Moscow: Russian Nuclear Submarine Tests Launch of 4 Ballistic Missiles


Sat 12 Dec 2020 | 09:32 PM
H-Tayea

On Saturday, a Russian nuclear submarine successfully tested the launching of four intercontinental ballistic missiles in a demonstration of the country's nuclear forces readiness amid tension with the U.S.

In a statement, the Russian Defense Ministry said that Vladimir Monomakh submarine launched four Bulava missiles in quick succession from an underwater position in the Sea of Okhotsk.

The ministry added that the the missiles hit their designated targets on the Chiza shooting range in the Arkhangelsk region in northwestern Russia more than 5,500 kilometers (over 3,400 miles) away.

The Vladimir Monomakh is one of the new Borei-class nuclear submarines that carry 16 Bulava missiles each and are intended to serve as the core of the naval component of the nation’s nuclear forces for decades to come. Another submarine of the same type performed a similar launch of four Bulava missiles in 2018 — a costly demonstration of the efficiency of the country’s nuclear deterrent mimicking the conditions of a major nuclear conflict.

In a report to President Vladimir Putin, Defense Minister Sergei Shoigu said that Saturday’s launch wrapped up large-scale drills of Russia’s strategic nuclear forces that began Wednesday.

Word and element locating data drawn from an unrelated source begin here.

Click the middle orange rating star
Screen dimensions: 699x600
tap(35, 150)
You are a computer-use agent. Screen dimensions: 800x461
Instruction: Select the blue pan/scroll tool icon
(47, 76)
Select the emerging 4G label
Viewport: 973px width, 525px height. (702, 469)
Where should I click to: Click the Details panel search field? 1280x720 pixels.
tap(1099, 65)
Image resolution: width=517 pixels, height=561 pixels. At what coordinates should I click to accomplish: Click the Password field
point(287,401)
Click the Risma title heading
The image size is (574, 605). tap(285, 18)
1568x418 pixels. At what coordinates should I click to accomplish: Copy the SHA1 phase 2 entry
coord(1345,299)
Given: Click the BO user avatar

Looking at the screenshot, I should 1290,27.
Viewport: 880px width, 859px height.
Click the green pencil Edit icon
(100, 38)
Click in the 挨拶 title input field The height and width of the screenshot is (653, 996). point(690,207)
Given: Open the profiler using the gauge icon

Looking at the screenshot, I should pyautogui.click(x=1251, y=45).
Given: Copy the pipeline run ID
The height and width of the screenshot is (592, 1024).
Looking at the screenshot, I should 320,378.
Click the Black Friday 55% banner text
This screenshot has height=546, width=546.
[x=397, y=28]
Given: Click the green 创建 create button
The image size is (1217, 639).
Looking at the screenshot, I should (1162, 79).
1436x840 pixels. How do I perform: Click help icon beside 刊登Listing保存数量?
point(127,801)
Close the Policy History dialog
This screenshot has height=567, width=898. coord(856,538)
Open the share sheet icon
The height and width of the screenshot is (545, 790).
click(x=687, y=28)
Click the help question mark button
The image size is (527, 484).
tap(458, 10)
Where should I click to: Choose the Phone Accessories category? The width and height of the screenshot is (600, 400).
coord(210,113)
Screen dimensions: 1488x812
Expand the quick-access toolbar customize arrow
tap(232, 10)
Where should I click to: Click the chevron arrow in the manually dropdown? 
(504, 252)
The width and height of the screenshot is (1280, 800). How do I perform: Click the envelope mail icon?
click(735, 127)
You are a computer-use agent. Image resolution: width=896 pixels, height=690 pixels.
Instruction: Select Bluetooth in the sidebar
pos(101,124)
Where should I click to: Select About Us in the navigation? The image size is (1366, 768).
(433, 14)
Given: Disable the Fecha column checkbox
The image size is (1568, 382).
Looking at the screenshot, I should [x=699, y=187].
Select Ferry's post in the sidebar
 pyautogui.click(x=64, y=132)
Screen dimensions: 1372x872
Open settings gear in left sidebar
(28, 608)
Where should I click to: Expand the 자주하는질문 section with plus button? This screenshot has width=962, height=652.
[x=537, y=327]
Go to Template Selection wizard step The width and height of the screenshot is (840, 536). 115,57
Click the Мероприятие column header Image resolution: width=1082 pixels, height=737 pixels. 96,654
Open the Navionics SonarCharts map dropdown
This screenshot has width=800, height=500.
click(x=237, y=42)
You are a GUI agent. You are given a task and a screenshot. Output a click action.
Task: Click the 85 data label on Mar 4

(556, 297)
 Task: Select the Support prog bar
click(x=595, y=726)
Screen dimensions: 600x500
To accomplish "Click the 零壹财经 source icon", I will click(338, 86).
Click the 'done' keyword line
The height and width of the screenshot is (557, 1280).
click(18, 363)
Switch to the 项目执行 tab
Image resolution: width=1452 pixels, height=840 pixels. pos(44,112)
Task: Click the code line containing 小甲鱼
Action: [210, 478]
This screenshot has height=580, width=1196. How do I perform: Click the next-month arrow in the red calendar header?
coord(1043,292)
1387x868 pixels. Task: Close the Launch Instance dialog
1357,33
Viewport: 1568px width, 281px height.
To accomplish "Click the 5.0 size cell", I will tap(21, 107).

As part of those maneuvers, another Russian nuclear submarine also performed a practice launch of an intercontinental ballistic missile from the Barents Sea, a ground-based ICBM was launched from the Plesetsk facility in northwestern Russia and Tu-160 and Tu-95 strategic bombers fired cruise missiles at test targets at an Arctic range.

Russia has expanded its military drills in recent years amid tensions with the West as relations have sunk to post-Cold War lows after Moscow’s 2014 annexation of Ukraine’s Crimean Peninsula.

The series of missile launches comes less than two months before the New START U.S.-Russian arms control treaty expires in early February. Moscow and Washington have discussed the possibility of its extension, but so far have failed to overcome their differences.